St. Bernard’s building at 4 East 98th Street is 100 years old.  To honor and celebrate the building’s hundredth birthday in 2015, eighth grade teacher Robin Clements and Janine St. Germain, our school archivist, gathered some gems from our archives to share.

Many years ago, when a dirt road (“Eastern Post Road”) ran right through the site of the corner deli, there were not many buildings near the location where our school now stands.  The area consisted mostly of farmland and railroad tracks.  In those days, there was a farm located on our block of 98th Street between Madison and Fifth avenues, and, from the look of it, not
an awfully prosperous one.

In 1904, when the school was founded, it was housed at 570 Fifth Avenue.  In 1910, the school moved to 111 East 60th Street. In 1915, the architects William Adams Delano and Chester Holmes Aldrich, of Delano & Aldrich, designed and built St. Bernard’s School at 4 East 98th Street.  Most buildings
designed by Delano & Aldrich combined brick with limestone and marble trim.  Examples of other buildings in New York that were designed by Delano & Aldrich include the Knickerbocker Club, the Colony Club, the Greenwich House, and the Willard D. Straight House at 1130 Fifth Avenue.

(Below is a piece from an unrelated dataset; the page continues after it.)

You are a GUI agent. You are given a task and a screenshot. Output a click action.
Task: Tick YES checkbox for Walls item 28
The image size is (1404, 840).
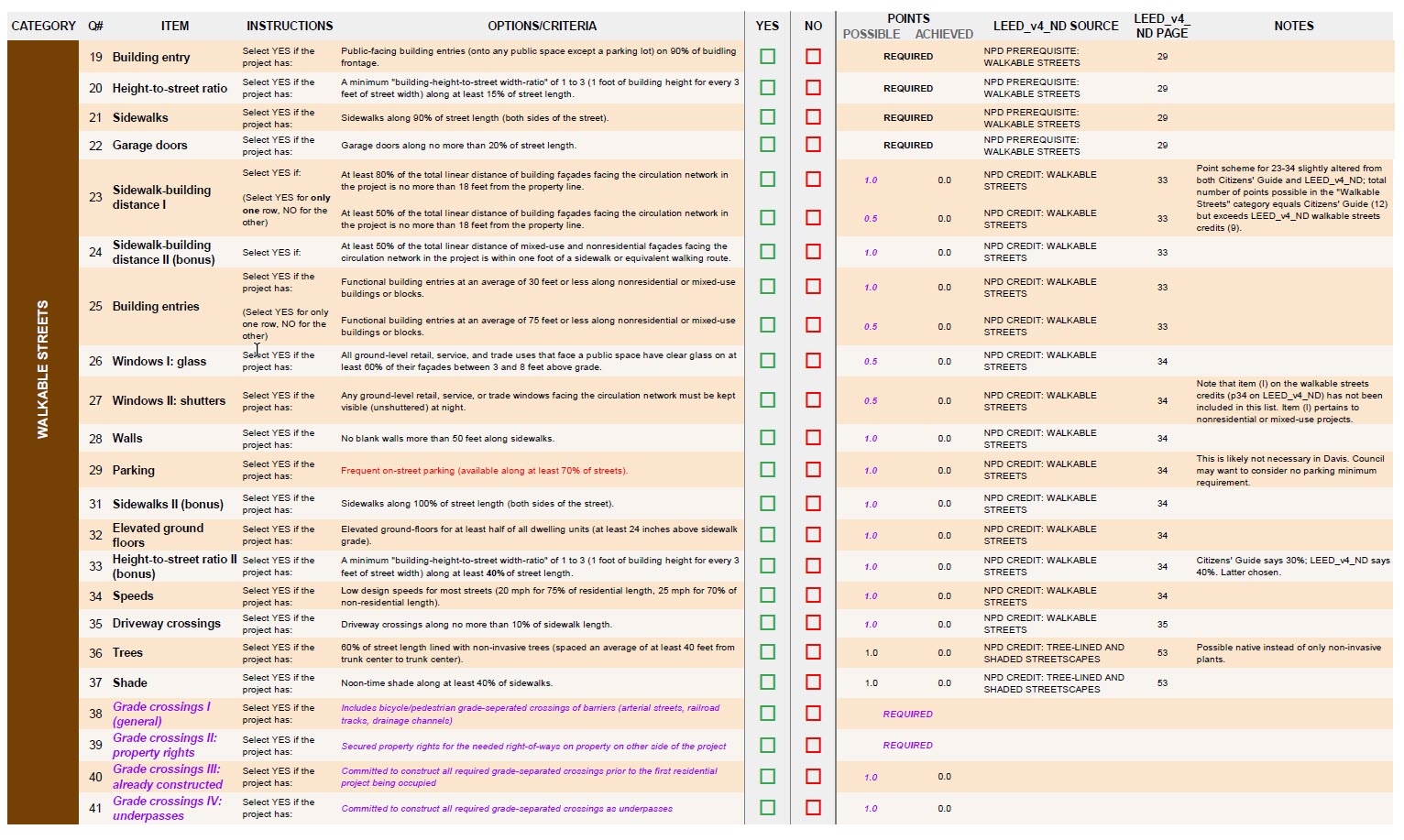pos(767,438)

After inspecting the original blueprints for our school building, Mr. Clements noticed some striking details.  The first school gym originally had skylights.  The fourth floor did not contain classrooms; it provided housing accommodations for the masters of the school.  The architectural plans also show a partial fifth floor, which provided housing for servants.  The plans
for the basement included a wine room and a large area that was  unexcavated.  Upon further investigation, Mr. Clements discovered that our school sits atop a large outcrop of schist, similar to the kind found throughout Central Park.

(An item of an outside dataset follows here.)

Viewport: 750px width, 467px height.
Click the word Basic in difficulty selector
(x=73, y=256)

Our building has a special cartouche above the front entry, on which St. Bernard’s school shield is proudly displayed.  There is another cartouche on the newer wing of the school building, which was added circa 1920 as an addition for the Junior School and masters’ residences.  One mystery that remains regarding the cartouche over the main entrance is the rendering of the lion, which stands upon a serpent.  No other rendering of the school shield in the archives illustrates this serpent, including the original Delano & Aldrich plans.

In 1971 the playground area behind the school was transformed into an indoor gym with the outdoor deck built on top.  The large structural beams are still visible in the exposed ceiling of our medium gym.  One of Mr. Clements’ favorite newly-discovered spaces is an alleyway between the medium gym and grade I classrooms.

Further expansions took place in 1987 and 1997, when we added three and one-half floors on top of the existing building and made major renovations to the interior.

Mr. Clements thoroughly searched the building to find what is still visible today of the 1915 building.  The front entryway and cartouche on the facade of the building were first built in 1915 and are both still visible today.  The room that was once called classroom number three is now Mr. Johnson’s office.  The tile flooring on the second and fourth floors are original
to the 1915 building, as are the fireplace in V Clavel and the caps on the newel posts in the central stairwell through the fourth floor.  Many of the original doors and doorknobs were visible until recently.  One of the original doorknobs is currently in the safe-keeping of Mr. Demeny, who asked to
save one during a renovation.

Mr. Clements presented his discoveries to the school during a Friday assembly.  The boys thoroughly enjoyed learning about our building and sang a heartfelt happy birthday to Mr. Clements, who coincidentally celebrated his birthday on the day of his presentation.  Many thanks to Mr.
Clements and Ms. St. Germain for uncovering and sharing the rich history of our building.